Supplied records
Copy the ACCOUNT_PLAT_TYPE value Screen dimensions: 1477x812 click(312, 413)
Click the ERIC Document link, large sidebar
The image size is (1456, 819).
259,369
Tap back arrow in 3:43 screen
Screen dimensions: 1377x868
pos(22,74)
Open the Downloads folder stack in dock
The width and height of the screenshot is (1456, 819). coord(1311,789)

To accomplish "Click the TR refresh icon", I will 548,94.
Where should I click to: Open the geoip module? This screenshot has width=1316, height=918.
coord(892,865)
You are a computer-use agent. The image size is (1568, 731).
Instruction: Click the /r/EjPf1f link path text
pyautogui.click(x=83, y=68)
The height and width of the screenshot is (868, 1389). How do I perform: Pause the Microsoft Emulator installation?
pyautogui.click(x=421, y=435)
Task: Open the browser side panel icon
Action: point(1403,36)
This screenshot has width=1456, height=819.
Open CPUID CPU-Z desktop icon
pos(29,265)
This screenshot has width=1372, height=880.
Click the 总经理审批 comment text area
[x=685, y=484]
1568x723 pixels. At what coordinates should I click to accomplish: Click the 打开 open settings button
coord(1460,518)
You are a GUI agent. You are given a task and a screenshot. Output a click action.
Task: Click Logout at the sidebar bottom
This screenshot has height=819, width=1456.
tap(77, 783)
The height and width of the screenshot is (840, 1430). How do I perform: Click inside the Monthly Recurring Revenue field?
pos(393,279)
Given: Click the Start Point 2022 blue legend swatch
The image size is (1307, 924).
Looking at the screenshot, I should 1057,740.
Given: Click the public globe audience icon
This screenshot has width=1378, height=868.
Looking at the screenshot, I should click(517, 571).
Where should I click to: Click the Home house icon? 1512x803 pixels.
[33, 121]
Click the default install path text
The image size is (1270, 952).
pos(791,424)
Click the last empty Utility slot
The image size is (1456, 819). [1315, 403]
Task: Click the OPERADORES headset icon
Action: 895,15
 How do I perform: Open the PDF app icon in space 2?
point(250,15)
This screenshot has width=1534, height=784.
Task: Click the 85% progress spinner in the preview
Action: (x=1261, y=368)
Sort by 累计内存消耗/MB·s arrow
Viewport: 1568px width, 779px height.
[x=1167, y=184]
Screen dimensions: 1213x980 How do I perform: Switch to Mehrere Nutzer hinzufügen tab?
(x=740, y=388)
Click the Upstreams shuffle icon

Exercise details
Could you restate, word for word, every line from the one containing "This screenshot has width=1378, height=868." through the last line of the records above, and nothing more?

Reply
This screenshot has width=1378, height=868.
Looking at the screenshot, I should click(517, 571).
Where should I click to: Click the Home house icon? 1512x803 pixels.
[33, 121]
Click the default install path text
The image size is (1270, 952).
pos(791,424)
Click the last empty Utility slot
The image size is (1456, 819). [1315, 403]
Task: Click the OPERADORES headset icon
Action: 895,15
 How do I perform: Open the PDF app icon in space 2?
point(250,15)
This screenshot has width=1534, height=784.
Task: Click the 85% progress spinner in the preview
Action: (x=1261, y=368)
Sort by 累计内存消耗/MB·s arrow
Viewport: 1568px width, 779px height.
[x=1167, y=184]
Screen dimensions: 1213x980 How do I perform: Switch to Mehrere Nutzer hinzufügen tab?
(x=740, y=388)
Click the Upstreams shuffle icon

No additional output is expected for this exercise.